婿養子の場合、結婚式の流れなどに変わりはありませんが、立ち位置や読み上げ方など若干違いがあります。

・宛名がすべて通常と逆
招待状の宛名、披露宴会場の両家の名前等、通常の式では新郎側が先になります。しかし婿養子の場合、新婦側が上になります。

・司会からの紹介も新婦から
披露宴の中で、司会者から両家の名前が読み上げられることがありますが、その場合も新婦が先です。また式に先立って行われる親族紹介も、通常は新郎側からになりますが婿養子の場合は新婦側からになります。

・立ち位置が逆
新郎新婦が披露宴会場で座る高砂席の座り方も、通常と逆です。正面を向いた状態で、新婦が左側、新郎が右側になります。ゲスト席も新婦が左側、新郎が右側です。

・披露宴両家代表は新婦側
披露宴がお開きになる際の、両家代表謝辞は新婦側から新婦の父が行います。また、主賓挨拶も新婦側からになります。

▽顔合わせに関する記事はこちら

両家顔合わせを成功させたい!失敗しないための準備やマナーを徹底解説

結婚式や結納は両家で話し合い

私が見た婿養子夫婦の結婚式は、通常とまったく違いはありませんでした。ただ、招待状を両家両親の宛名で発送している夫婦もありました。
両親の宛名で招待状を出すことは通常の結婚式でもあることです。結婚式はあくまでもお披露目なので、婿養子であることを全面に押し出す必要もありません。2人でまず話し合い、納得のいくスタイルを見つけるのが1番でしょう。

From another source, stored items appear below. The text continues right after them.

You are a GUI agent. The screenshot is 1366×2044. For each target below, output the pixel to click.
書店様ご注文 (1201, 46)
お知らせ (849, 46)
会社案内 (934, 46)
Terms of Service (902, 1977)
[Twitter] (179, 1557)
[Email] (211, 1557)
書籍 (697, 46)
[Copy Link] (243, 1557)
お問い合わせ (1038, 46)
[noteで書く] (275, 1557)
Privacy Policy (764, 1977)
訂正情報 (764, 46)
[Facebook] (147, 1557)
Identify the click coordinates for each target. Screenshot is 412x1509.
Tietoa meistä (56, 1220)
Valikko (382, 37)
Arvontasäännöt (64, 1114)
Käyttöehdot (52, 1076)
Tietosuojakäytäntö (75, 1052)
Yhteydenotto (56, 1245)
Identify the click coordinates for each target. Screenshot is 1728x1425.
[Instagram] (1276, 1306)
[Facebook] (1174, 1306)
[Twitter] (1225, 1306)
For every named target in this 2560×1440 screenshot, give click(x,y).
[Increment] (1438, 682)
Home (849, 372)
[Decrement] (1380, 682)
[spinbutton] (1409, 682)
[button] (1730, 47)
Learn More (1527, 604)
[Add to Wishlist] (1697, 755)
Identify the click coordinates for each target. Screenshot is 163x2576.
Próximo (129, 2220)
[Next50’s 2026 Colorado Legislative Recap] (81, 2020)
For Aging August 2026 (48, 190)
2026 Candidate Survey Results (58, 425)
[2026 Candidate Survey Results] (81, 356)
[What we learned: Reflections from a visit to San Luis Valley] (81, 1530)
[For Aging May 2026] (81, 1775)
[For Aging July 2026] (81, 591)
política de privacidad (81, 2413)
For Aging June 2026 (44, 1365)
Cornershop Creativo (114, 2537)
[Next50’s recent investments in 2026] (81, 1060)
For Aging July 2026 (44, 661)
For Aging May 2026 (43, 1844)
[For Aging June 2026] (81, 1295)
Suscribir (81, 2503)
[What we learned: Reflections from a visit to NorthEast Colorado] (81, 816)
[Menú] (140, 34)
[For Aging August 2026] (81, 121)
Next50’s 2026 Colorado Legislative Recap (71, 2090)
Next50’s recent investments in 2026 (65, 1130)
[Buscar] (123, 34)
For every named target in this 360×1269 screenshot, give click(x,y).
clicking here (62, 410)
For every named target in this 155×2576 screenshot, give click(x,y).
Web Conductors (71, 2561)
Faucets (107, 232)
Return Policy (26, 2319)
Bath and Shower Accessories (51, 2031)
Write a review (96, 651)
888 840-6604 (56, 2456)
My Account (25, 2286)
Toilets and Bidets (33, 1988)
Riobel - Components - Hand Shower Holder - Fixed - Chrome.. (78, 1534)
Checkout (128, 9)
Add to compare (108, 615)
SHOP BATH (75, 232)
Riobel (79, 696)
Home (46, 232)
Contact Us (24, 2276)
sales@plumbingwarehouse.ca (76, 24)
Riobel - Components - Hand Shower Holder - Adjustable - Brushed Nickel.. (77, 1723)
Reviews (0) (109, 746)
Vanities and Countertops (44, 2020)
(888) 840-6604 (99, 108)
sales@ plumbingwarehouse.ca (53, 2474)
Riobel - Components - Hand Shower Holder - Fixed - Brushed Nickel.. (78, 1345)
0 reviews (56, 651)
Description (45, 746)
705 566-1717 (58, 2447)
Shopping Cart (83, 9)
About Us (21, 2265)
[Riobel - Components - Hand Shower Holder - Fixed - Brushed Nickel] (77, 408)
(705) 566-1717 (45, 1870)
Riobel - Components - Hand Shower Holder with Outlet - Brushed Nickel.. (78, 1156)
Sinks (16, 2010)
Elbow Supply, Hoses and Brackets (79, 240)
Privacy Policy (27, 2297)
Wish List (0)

私の知人で婿養子になった男性もいますが、婿養子はまだ一般的でなく、式を挙げるまでに長い時間がかかりました。現在において家同士の結婚というイメージは少なくなってきてはいますが、結婚後は2人だけがよければ良いということはよほどのことがない限りはありません。

例え両親と同居していなくても、帰省時の親子関係や親戚関係もあれば、子どもが生まれれば子どもを介した付き合いも出てきます。長い時間にわたって家の付き合いがある以上、家の事情も考慮し2人で決めていかなくてはいけません。

妻の家で妻の両親と同居をしなくてはならない、妻側の家業を継ぐ必要がある、妻が一人っ子で苗字が途絶えてしまうなど出てくるかもしれません。反対に、同様の事情で夫側でも「婿は困る」というケースもあるでしょう。

また、妻や夫本人同士でも意思があります。デリケートな問題のため、とにかくよく話し合うことが一番大切です。
私が見た結婚式の中で、式当日の朝に控室で言い争いをしている親御さん同士を見たことがあります。それは極端な例ですが、一生に一度の晴れの日を台無しにしないためにも、2人の今後のためにも、事情と意思を上手に叶えて2人らしい形を見つけるのが良いでしょう。